### Task statement
The reply should hold every entry exactly as written and none of the pictures.

━━ Records shown ━━

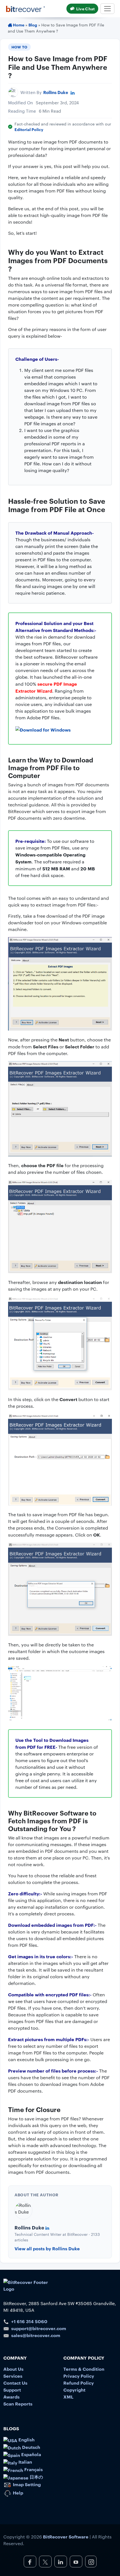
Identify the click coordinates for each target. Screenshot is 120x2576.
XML (68, 2397)
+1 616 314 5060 (29, 2321)
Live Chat (85, 8)
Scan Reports (17, 2403)
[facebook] (30, 2561)
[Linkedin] (72, 92)
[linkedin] (60, 2561)
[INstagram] (91, 2561)
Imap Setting (26, 2484)
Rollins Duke (55, 92)
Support (12, 2390)
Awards (11, 2397)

━━━

### Solution to the problem
Identify the click coordinates for each target. Screenshot is 120x2576.
XML (68, 2397)
+1 616 314 5060 (29, 2321)
Live Chat (85, 8)
Scan Reports (17, 2403)
[facebook] (30, 2561)
[Linkedin] (72, 92)
[linkedin] (60, 2561)
[INstagram] (91, 2561)
Imap Setting (26, 2484)
Rollins Duke (55, 92)
Support (12, 2390)
Awards (11, 2397)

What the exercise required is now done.